### Your task:
The records follow. Copy each one exactly.

### Input records:
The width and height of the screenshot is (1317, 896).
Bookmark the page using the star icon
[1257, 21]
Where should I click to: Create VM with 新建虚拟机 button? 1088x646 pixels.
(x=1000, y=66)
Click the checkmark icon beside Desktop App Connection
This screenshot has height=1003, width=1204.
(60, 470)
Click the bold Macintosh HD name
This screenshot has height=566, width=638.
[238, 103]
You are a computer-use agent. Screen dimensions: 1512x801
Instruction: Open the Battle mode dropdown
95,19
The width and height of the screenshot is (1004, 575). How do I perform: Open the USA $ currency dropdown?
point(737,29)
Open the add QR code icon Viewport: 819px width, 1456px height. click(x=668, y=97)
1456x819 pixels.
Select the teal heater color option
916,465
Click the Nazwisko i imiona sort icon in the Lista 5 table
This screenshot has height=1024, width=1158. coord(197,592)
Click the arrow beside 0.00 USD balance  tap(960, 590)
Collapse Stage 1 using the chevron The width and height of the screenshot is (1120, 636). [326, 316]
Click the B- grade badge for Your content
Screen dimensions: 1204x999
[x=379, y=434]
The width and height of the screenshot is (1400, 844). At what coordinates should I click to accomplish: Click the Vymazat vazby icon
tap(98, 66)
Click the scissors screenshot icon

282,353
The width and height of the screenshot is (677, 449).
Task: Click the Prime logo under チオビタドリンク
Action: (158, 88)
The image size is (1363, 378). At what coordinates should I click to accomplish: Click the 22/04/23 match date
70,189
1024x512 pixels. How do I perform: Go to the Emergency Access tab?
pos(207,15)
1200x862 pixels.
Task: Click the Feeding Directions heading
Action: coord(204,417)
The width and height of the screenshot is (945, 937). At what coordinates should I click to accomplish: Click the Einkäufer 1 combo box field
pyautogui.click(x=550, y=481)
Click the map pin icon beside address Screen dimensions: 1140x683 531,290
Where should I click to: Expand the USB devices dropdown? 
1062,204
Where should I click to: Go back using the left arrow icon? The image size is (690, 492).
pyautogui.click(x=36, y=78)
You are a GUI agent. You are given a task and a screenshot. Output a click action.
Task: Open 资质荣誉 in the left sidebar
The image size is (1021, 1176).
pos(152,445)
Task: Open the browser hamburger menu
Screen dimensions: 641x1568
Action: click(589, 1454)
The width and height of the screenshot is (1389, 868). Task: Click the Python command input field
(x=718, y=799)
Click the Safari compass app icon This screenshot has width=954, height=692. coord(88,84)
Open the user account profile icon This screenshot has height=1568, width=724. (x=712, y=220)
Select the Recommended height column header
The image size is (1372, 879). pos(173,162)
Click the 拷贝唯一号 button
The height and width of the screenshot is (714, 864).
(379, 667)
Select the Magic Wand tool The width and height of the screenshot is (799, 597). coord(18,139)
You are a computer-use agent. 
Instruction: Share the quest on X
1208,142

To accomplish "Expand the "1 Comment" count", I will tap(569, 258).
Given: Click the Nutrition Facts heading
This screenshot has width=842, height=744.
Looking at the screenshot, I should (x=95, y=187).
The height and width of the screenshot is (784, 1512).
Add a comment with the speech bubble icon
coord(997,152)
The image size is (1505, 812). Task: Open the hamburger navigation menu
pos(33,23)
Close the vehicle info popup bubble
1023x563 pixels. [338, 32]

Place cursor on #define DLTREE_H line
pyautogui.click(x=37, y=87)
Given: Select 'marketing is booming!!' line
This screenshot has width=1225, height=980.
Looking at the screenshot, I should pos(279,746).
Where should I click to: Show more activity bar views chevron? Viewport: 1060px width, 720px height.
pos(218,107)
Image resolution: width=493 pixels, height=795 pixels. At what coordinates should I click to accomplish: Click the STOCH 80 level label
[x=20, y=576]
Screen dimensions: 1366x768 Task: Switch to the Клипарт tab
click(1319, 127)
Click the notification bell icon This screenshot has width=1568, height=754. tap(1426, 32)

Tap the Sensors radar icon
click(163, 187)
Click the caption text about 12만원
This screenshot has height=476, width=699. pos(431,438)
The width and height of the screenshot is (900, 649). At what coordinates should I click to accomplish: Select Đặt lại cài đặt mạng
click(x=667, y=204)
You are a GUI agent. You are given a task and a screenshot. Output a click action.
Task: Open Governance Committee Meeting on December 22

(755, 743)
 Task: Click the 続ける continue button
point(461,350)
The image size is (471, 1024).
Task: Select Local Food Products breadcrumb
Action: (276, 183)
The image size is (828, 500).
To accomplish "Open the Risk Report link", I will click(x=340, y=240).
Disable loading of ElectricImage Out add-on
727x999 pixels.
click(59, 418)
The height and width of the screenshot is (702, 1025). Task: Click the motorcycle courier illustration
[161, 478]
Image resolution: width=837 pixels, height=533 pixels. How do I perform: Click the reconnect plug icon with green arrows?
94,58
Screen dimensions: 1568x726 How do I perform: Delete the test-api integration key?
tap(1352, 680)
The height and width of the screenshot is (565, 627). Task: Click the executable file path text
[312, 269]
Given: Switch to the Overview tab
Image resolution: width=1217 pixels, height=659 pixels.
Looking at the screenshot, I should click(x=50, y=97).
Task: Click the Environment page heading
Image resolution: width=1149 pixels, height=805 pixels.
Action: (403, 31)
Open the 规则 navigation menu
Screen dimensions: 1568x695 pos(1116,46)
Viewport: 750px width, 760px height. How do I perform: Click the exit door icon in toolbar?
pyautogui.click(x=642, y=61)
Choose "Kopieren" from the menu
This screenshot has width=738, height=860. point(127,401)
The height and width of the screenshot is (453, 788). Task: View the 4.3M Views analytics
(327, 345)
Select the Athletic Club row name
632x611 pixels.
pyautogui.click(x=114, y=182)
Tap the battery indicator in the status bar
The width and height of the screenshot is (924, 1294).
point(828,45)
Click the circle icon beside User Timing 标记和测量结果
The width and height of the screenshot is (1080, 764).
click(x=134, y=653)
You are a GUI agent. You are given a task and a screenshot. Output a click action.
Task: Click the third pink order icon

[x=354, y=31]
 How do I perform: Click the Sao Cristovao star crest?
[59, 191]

### Written solution:
The width and height of the screenshot is (1317, 896).
Bookmark the page using the star icon
[1257, 21]
Where should I click to: Create VM with 新建虚拟机 button? 1088x646 pixels.
(x=1000, y=66)
Click the checkmark icon beside Desktop App Connection
This screenshot has height=1003, width=1204.
(60, 470)
Click the bold Macintosh HD name
This screenshot has height=566, width=638.
[238, 103]
You are a computer-use agent. Screen dimensions: 1512x801
Instruction: Open the Battle mode dropdown
95,19
The width and height of the screenshot is (1004, 575). How do I perform: Open the USA $ currency dropdown?
point(737,29)
Open the add QR code icon Viewport: 819px width, 1456px height. click(x=668, y=97)
1456x819 pixels.
Select the teal heater color option
916,465
Click the Nazwisko i imiona sort icon in the Lista 5 table
This screenshot has height=1024, width=1158. coord(197,592)
Click the arrow beside 0.00 USD balance  tap(960, 590)
Collapse Stage 1 using the chevron The width and height of the screenshot is (1120, 636). [326, 316]
Click the B- grade badge for Your content
Screen dimensions: 1204x999
[x=379, y=434]
The width and height of the screenshot is (1400, 844). At what coordinates should I click to accomplish: Click the Vymazat vazby icon
tap(98, 66)
Click the scissors screenshot icon

282,353
The width and height of the screenshot is (677, 449).
Task: Click the Prime logo under チオビタドリンク
Action: (158, 88)
The image size is (1363, 378). At what coordinates should I click to accomplish: Click the 22/04/23 match date
70,189
1024x512 pixels. How do I perform: Go to the Emergency Access tab?
pos(207,15)
1200x862 pixels.
Task: Click the Feeding Directions heading
Action: coord(204,417)
The width and height of the screenshot is (945, 937). At what coordinates should I click to accomplish: Click the Einkäufer 1 combo box field
pyautogui.click(x=550, y=481)
Click the map pin icon beside address Screen dimensions: 1140x683 531,290
Where should I click to: Expand the USB devices dropdown? 
1062,204
Where should I click to: Go back using the left arrow icon? The image size is (690, 492).
pyautogui.click(x=36, y=78)
You are a GUI agent. You are given a task and a screenshot. Output a click action.
Task: Open 资质荣誉 in the left sidebar
The image size is (1021, 1176).
pos(152,445)
Task: Open the browser hamburger menu
Screen dimensions: 641x1568
Action: click(589, 1454)
The width and height of the screenshot is (1389, 868). Task: Click the Python command input field
(x=718, y=799)
Click the Safari compass app icon This screenshot has width=954, height=692. coord(88,84)
Open the user account profile icon This screenshot has height=1568, width=724. (x=712, y=220)
Select the Recommended height column header
The image size is (1372, 879). pos(173,162)
Click the 拷贝唯一号 button
The height and width of the screenshot is (714, 864).
(379, 667)
Select the Magic Wand tool The width and height of the screenshot is (799, 597). coord(18,139)
You are a computer-use agent. 
Instruction: Share the quest on X
1208,142

To accomplish "Expand the "1 Comment" count", I will tap(569, 258).
Given: Click the Nutrition Facts heading
This screenshot has width=842, height=744.
Looking at the screenshot, I should (x=95, y=187).
The height and width of the screenshot is (784, 1512).
Add a comment with the speech bubble icon
coord(997,152)
The image size is (1505, 812). Task: Open the hamburger navigation menu
pos(33,23)
Close the vehicle info popup bubble
1023x563 pixels. [338, 32]

Place cursor on #define DLTREE_H line
pyautogui.click(x=37, y=87)
Given: Select 'marketing is booming!!' line
This screenshot has width=1225, height=980.
Looking at the screenshot, I should pos(279,746).
Where should I click to: Show more activity bar views chevron? Viewport: 1060px width, 720px height.
pos(218,107)
Image resolution: width=493 pixels, height=795 pixels. At what coordinates should I click to accomplish: Click the STOCH 80 level label
[x=20, y=576]
Screen dimensions: 1366x768 Task: Switch to the Клипарт tab
click(1319, 127)
Click the notification bell icon This screenshot has width=1568, height=754. tap(1426, 32)

Tap the Sensors radar icon
click(163, 187)
Click the caption text about 12만원
This screenshot has height=476, width=699. pos(431,438)
The width and height of the screenshot is (900, 649). At what coordinates should I click to accomplish: Select Đặt lại cài đặt mạng
click(x=667, y=204)
You are a GUI agent. You are given a task and a screenshot. Output a click action.
Task: Open Governance Committee Meeting on December 22

(755, 743)
 Task: Click the 続ける continue button
point(461,350)
The image size is (471, 1024).
Task: Select Local Food Products breadcrumb
Action: (276, 183)
The image size is (828, 500).
To accomplish "Open the Risk Report link", I will click(x=340, y=240).
Disable loading of ElectricImage Out add-on
727x999 pixels.
click(59, 418)
The height and width of the screenshot is (702, 1025). Task: Click the motorcycle courier illustration
[161, 478]
Image resolution: width=837 pixels, height=533 pixels. How do I perform: Click the reconnect plug icon with green arrows?
94,58
Screen dimensions: 1568x726 How do I perform: Delete the test-api integration key?
tap(1352, 680)
The height and width of the screenshot is (565, 627). Task: Click the executable file path text
[312, 269]
Given: Switch to the Overview tab
Image resolution: width=1217 pixels, height=659 pixels.
Looking at the screenshot, I should click(x=50, y=97).
Task: Click the Environment page heading
Image resolution: width=1149 pixels, height=805 pixels.
Action: (403, 31)
Open the 规则 navigation menu
Screen dimensions: 1568x695 pos(1116,46)
Viewport: 750px width, 760px height. How do I perform: Click the exit door icon in toolbar?
pyautogui.click(x=642, y=61)
Choose "Kopieren" from the menu
This screenshot has width=738, height=860. point(127,401)
The height and width of the screenshot is (453, 788). Task: View the 4.3M Views analytics
(327, 345)
Select the Athletic Club row name
632x611 pixels.
pyautogui.click(x=114, y=182)
Tap the battery indicator in the status bar
The width and height of the screenshot is (924, 1294).
point(828,45)
Click the circle icon beside User Timing 标记和测量结果
The width and height of the screenshot is (1080, 764).
click(x=134, y=653)
You are a GUI agent. You are given a task and a screenshot. Output a click action.
Task: Click the third pink order icon

[x=354, y=31]
 How do I perform: Click the Sao Cristovao star crest?
[59, 191]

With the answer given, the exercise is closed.